Which styles of yoga are most suitable for weight loss?

Focusing on dynamic practices like Ashtanga and Power Vinyasa will help you effectively burn calories while working towards your goals of a healthier body composition.

Ashtanga yoga is a dynamic and physically demanding practice that follows a specific sequence of 26 poses designed to purify the body by generating heat. On the other hand, Power Vinyasa Flow is a fast-paced practice that creates deep internal heat while also emphasizing proper alignment with thoughtful and creative sequencing. The continuous aerobic movement and pace of the practice are what contribute to increased calorie burn.

But what if you're a complete beginner?

Sun Salutations are the best place to start as they are easier to perform and stimulate the entire cardiovascular system. Sun Salutations consist of cycles of postures, and you can increase the intensity and number of cycles to increase the physical challenge. Just make sure you're breathing while moving.

Is there anyone who shouldn't practice yoga?

Since there are so many different types of yoga, there isn't a specific type of person who shouldn't practice yoga. However, there may be certain circumstances that help you decide what's best for you and your body.

If you are pregnant or have recently given birth, it's important to practice specific pre/post-natal yoga that ensures your body isn't in any compromising positions. If you're returning from an injury or surgery or suffer from a condition that affects your blood pressure, it's important to move slowly with any exercise as your body needs time to adapt, so something like Yin would be advisable over a more intense practice.

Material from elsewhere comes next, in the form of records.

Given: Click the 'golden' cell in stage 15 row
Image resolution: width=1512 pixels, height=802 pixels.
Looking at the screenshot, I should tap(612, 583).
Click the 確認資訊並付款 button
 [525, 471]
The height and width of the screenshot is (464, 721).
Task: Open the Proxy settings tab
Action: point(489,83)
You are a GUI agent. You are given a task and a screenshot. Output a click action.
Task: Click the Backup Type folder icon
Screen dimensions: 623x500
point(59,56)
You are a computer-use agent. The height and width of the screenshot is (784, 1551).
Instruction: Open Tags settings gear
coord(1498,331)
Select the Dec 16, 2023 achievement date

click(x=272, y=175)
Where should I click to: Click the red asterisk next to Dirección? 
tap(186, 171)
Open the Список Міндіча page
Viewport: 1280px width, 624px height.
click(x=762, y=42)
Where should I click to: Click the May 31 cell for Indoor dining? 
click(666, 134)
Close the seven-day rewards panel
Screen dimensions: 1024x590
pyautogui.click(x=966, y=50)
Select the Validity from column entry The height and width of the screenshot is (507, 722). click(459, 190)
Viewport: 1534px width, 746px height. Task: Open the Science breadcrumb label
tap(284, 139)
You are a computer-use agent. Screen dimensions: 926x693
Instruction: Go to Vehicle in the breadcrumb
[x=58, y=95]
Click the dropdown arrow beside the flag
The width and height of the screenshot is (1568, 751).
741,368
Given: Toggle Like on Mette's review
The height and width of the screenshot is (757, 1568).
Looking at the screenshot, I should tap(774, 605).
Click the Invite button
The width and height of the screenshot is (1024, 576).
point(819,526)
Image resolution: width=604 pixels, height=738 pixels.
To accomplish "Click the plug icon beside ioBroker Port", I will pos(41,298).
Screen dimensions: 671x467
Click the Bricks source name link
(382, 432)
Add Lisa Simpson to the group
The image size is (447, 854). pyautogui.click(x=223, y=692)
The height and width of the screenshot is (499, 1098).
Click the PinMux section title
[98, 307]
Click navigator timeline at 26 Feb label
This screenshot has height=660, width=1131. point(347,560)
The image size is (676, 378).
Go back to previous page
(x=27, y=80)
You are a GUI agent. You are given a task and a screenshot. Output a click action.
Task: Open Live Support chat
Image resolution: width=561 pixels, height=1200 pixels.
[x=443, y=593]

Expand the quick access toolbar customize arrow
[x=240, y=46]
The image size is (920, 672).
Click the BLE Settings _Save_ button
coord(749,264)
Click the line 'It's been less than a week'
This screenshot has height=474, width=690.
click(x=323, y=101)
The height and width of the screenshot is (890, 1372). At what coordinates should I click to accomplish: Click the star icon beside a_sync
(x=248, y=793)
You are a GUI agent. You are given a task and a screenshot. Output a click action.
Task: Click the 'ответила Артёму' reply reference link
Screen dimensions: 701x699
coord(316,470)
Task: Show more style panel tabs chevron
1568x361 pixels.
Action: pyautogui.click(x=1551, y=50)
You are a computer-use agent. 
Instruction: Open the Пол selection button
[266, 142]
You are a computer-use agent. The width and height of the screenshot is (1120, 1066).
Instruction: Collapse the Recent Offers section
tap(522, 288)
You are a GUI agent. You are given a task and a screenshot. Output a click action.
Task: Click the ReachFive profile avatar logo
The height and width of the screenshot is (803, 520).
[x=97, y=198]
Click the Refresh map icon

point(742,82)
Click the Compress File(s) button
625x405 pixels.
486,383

Benefits of regular Yoga practice

Physical well-being: Yoga helps maintain excellent physical shape, develops balance, coordination, and flexibility. It strengthens and tones muscles, joints, and the spine, improving overall body health.

Mental well-being: Practicing yoga supports mental health by providing space to release stress, improving concentration, and calming the nervous system. This can contribute to reducing stress, anxiety, and enhancing overall well-being.

Improved circulation and digestion: Yoga stimulates blood circulation and improves digestion through postures and breathing. This can improve the function of the cardiovascular and digestive systems while aiding in the elimination of toxins from the body.

Enhanced mobility and flexibility: Yoga increases body mobility and flexibility, improving muscle and joint flexibility. This can help prevent joint diseases and facilitate movement in daily life.

Improved respiratory function: Yoga focuses on proper breathing, which can improve respiratory function and the quality of breathing. This is essential for overall health and well-being.

These are just some of the many benefits that yoga can offer. It is important to note that regular practice is key to achieving maximum benefits.